[Required task] Rewrite every one of the items below, changing "GUI agent" to "interface agent" and leaving everything else untouched.
---*---
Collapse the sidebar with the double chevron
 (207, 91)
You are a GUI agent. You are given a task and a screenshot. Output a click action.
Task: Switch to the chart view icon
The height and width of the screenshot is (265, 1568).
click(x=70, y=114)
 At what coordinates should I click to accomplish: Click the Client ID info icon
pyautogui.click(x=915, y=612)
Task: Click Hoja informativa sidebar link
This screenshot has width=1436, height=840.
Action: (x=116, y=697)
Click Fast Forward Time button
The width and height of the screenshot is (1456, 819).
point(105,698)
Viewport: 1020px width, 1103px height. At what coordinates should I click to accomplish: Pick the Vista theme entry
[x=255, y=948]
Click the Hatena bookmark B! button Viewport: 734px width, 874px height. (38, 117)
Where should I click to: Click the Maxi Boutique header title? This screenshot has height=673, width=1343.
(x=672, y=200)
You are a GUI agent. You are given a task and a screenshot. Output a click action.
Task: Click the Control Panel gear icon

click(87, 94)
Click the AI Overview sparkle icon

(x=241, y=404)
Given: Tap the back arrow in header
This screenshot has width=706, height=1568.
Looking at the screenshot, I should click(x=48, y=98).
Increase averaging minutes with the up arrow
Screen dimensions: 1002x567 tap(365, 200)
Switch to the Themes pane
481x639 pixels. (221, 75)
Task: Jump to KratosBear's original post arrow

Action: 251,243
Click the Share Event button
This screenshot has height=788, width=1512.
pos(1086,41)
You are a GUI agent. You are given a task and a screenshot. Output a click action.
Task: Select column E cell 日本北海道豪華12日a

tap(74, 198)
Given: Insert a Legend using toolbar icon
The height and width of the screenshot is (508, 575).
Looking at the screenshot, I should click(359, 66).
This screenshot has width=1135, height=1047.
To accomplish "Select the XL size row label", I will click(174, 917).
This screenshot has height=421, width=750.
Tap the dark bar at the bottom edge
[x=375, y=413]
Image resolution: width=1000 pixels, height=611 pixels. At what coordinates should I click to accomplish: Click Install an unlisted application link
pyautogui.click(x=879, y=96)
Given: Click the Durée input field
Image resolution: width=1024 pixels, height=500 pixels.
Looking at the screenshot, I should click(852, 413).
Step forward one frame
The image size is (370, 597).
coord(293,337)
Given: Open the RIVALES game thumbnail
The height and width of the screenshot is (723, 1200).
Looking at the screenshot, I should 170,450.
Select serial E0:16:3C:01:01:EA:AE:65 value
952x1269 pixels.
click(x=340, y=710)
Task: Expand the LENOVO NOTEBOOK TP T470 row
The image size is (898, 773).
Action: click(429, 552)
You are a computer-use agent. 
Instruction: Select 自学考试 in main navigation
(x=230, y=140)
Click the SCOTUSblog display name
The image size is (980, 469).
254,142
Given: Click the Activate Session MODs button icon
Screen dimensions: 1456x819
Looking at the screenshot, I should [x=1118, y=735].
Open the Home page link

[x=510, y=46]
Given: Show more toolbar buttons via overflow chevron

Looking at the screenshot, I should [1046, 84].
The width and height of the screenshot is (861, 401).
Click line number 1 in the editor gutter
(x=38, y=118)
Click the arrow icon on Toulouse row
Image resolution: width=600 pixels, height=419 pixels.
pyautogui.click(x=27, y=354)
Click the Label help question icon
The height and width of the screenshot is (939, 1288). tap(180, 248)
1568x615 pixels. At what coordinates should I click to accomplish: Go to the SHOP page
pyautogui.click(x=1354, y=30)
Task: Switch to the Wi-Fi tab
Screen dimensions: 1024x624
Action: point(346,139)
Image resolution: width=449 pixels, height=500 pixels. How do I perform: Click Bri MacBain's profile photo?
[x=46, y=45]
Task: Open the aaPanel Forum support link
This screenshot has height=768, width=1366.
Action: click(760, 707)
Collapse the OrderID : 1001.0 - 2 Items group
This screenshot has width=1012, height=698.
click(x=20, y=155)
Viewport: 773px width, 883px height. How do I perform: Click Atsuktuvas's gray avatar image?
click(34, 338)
---*---
[Solution]
Collapse the sidebar with the double chevron
 (207, 91)
You are a interface agent. You are given a task and a screenshot. Output a click action.
Task: Switch to the chart view icon
The height and width of the screenshot is (265, 1568).
click(x=70, y=114)
 At what coordinates should I click to accomplish: Click the Client ID info icon
pyautogui.click(x=915, y=612)
Task: Click Hoja informativa sidebar link
This screenshot has width=1436, height=840.
Action: (x=116, y=697)
Click Fast Forward Time button
The width and height of the screenshot is (1456, 819).
point(105,698)
Viewport: 1020px width, 1103px height. At what coordinates should I click to accomplish: Pick the Vista theme entry
[x=255, y=948]
Click the Hatena bookmark B! button Viewport: 734px width, 874px height. (38, 117)
Where should I click to: Click the Maxi Boutique header title? This screenshot has height=673, width=1343.
(x=672, y=200)
You are a interface agent. You are given a task and a screenshot. Output a click action.
Task: Click the Control Panel gear icon

click(87, 94)
Click the AI Overview sparkle icon

(x=241, y=404)
Given: Tap the back arrow in header
This screenshot has width=706, height=1568.
Looking at the screenshot, I should click(x=48, y=98).
Increase averaging minutes with the up arrow
Screen dimensions: 1002x567 tap(365, 200)
Switch to the Themes pane
481x639 pixels. (221, 75)
Task: Jump to KratosBear's original post arrow

Action: 251,243
Click the Share Event button
This screenshot has height=788, width=1512.
pos(1086,41)
You are a interface agent. You are given a task and a screenshot. Output a click action.
Task: Select column E cell 日本北海道豪華12日a

tap(74, 198)
Given: Insert a Legend using toolbar icon
The height and width of the screenshot is (508, 575).
Looking at the screenshot, I should click(359, 66).
This screenshot has width=1135, height=1047.
To accomplish "Select the XL size row label", I will click(174, 917).
This screenshot has height=421, width=750.
Tap the dark bar at the bottom edge
[x=375, y=413]
Image resolution: width=1000 pixels, height=611 pixels. At what coordinates should I click to accomplish: Click Install an unlisted application link
pyautogui.click(x=879, y=96)
Given: Click the Durée input field
Image resolution: width=1024 pixels, height=500 pixels.
Looking at the screenshot, I should click(852, 413).
Step forward one frame
The image size is (370, 597).
coord(293,337)
Given: Open the RIVALES game thumbnail
The height and width of the screenshot is (723, 1200).
Looking at the screenshot, I should 170,450.
Select serial E0:16:3C:01:01:EA:AE:65 value
952x1269 pixels.
click(x=340, y=710)
Task: Expand the LENOVO NOTEBOOK TP T470 row
The image size is (898, 773).
Action: click(429, 552)
You are a computer-use agent. 
Instruction: Select 自学考试 in main navigation
(x=230, y=140)
Click the SCOTUSblog display name
The image size is (980, 469).
254,142
Given: Click the Activate Session MODs button icon
Screen dimensions: 1456x819
Looking at the screenshot, I should [x=1118, y=735].
Open the Home page link

[x=510, y=46]
Given: Show more toolbar buttons via overflow chevron

Looking at the screenshot, I should [1046, 84].
The width and height of the screenshot is (861, 401).
Click line number 1 in the editor gutter
(x=38, y=118)
Click the arrow icon on Toulouse row
Image resolution: width=600 pixels, height=419 pixels.
pyautogui.click(x=27, y=354)
Click the Label help question icon
The height and width of the screenshot is (939, 1288). tap(180, 248)
1568x615 pixels. At what coordinates should I click to accomplish: Go to the SHOP page
pyautogui.click(x=1354, y=30)
Task: Switch to the Wi-Fi tab
Screen dimensions: 1024x624
Action: point(346,139)
Image resolution: width=449 pixels, height=500 pixels. How do I perform: Click Bri MacBain's profile photo?
[x=46, y=45]
Task: Open the aaPanel Forum support link
This screenshot has height=768, width=1366.
Action: click(760, 707)
Collapse the OrderID : 1001.0 - 2 Items group
This screenshot has width=1012, height=698.
click(x=20, y=155)
Viewport: 773px width, 883px height. How do I perform: Click Atsuktuvas's gray avatar image?
click(34, 338)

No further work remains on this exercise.